- **DIRECTION**
Keep only the lines of the entries below that contain the string "width", copying each one unchanged. Match case exactly.

-- Start AVAILABLE RECORDS --

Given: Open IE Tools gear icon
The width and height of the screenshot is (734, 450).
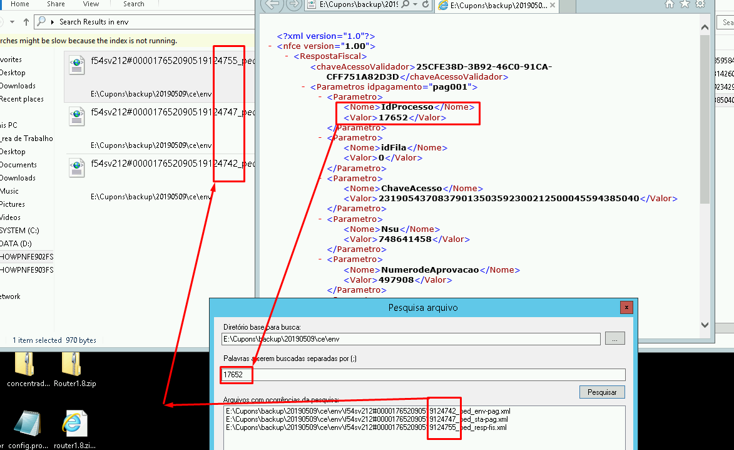Looking at the screenshot, I should 700,4.
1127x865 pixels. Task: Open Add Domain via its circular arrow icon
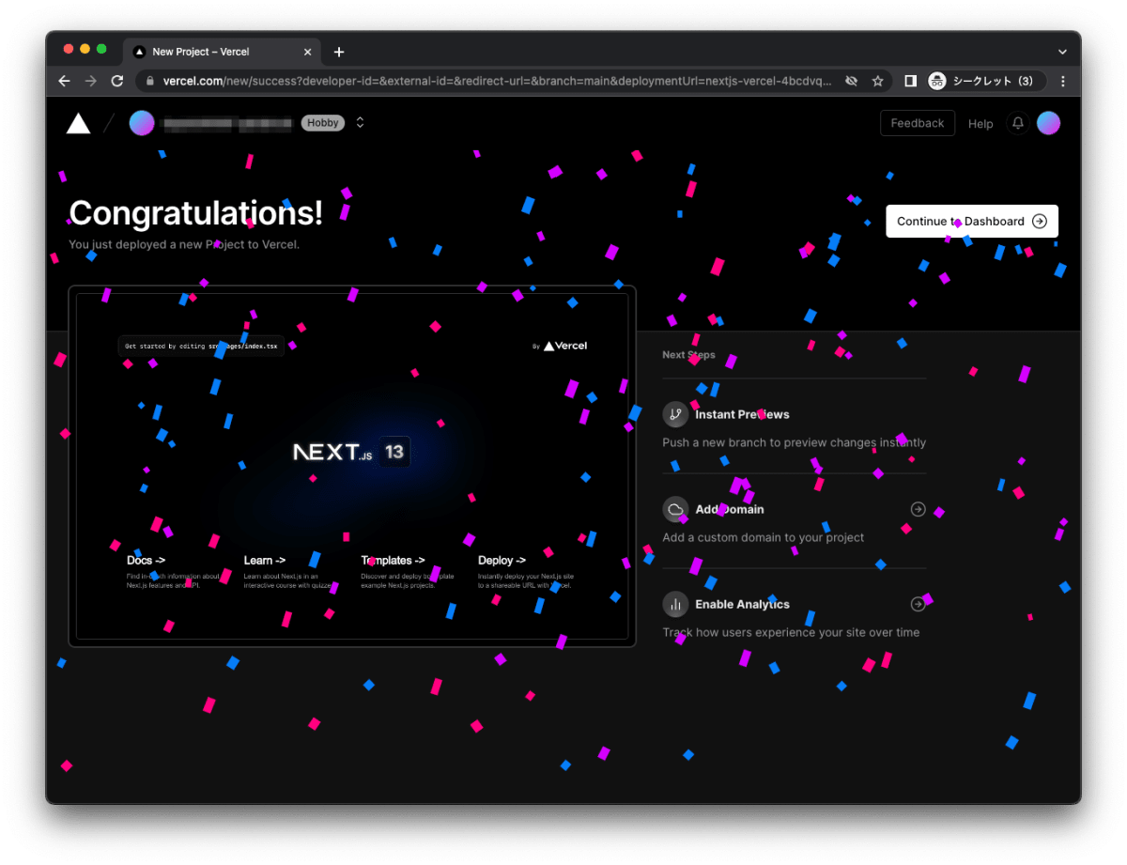pos(918,509)
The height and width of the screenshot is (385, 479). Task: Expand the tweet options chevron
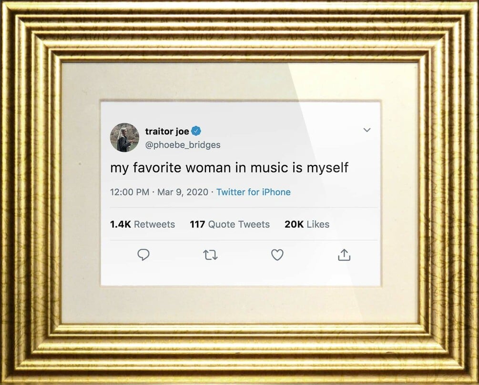pyautogui.click(x=367, y=130)
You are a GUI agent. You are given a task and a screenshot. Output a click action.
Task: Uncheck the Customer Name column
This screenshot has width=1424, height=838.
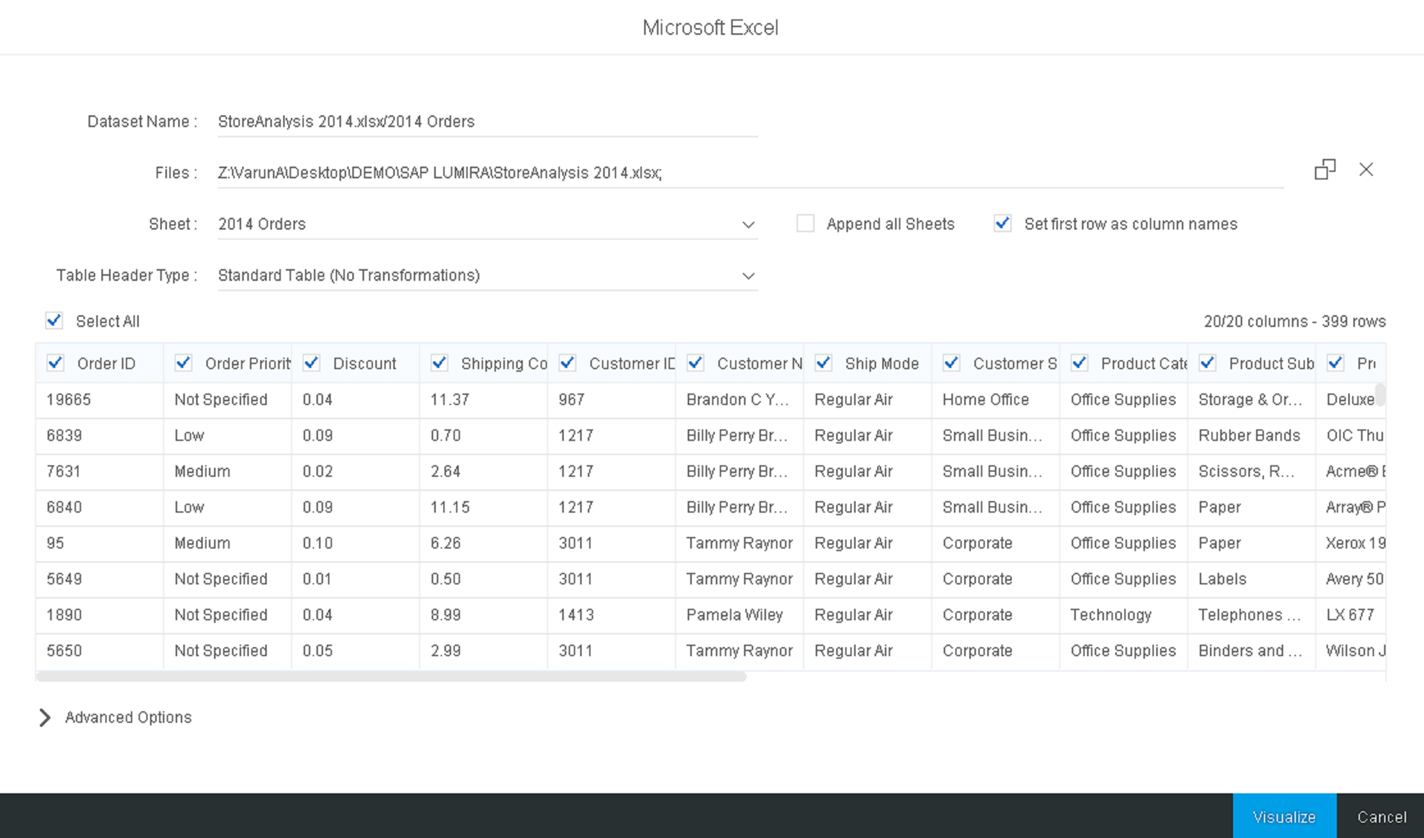coord(696,363)
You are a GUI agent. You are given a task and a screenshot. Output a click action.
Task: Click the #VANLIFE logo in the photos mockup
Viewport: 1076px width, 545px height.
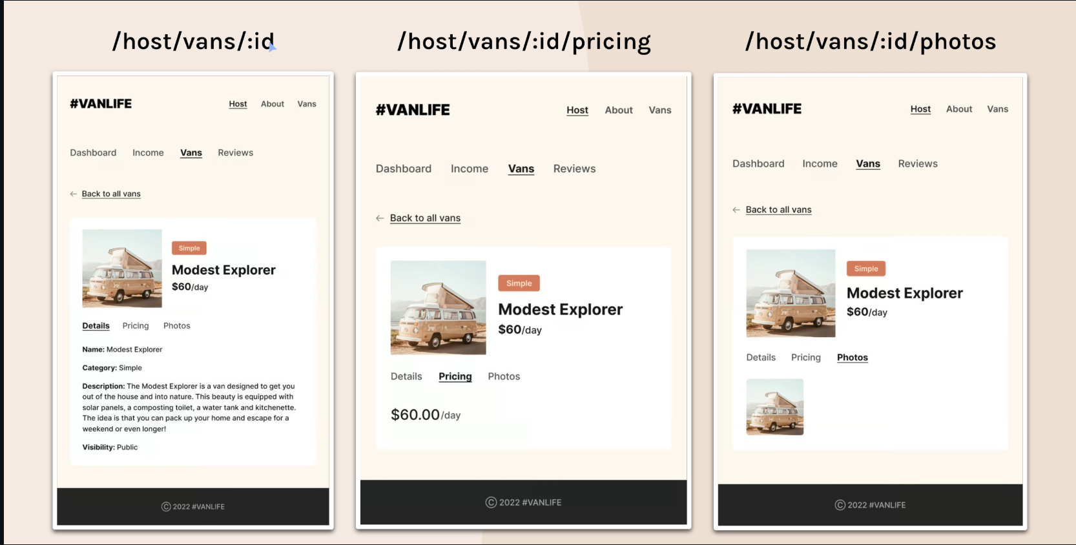(x=767, y=109)
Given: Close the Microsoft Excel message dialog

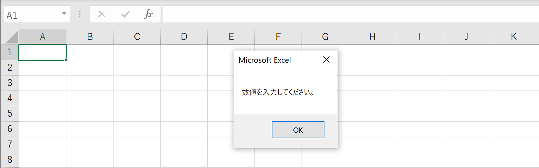Looking at the screenshot, I should pos(326,59).
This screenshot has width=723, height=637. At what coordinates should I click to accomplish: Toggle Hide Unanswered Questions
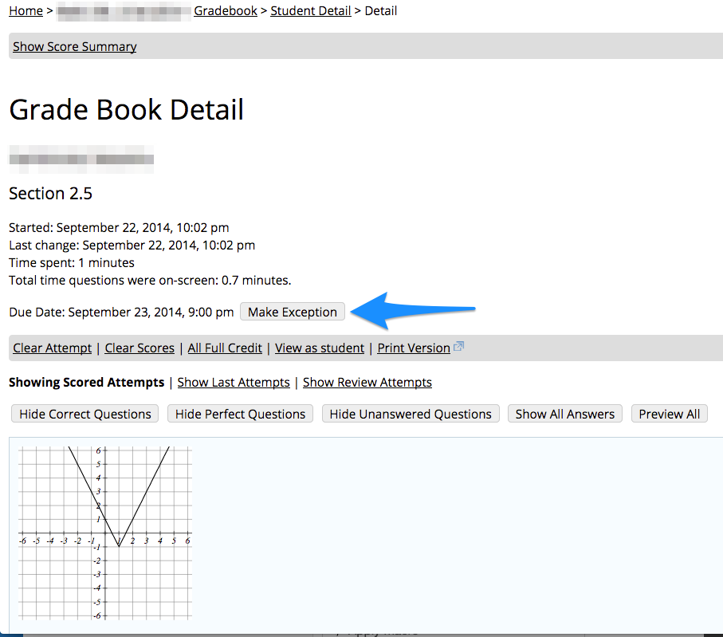411,414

-- End AVAILABLE RECORDS --

- **FULL OUTPUT**
The width and height of the screenshot is (734, 450).
The height and width of the screenshot is (385, 479). Task: Expand the tweet options chevron
This screenshot has width=1424, height=838.
Viewport: 1076px width, 545px height.
This screenshot has width=723, height=637. At what coordinates should I click to accomplish: Toggle Hide Unanswered Questions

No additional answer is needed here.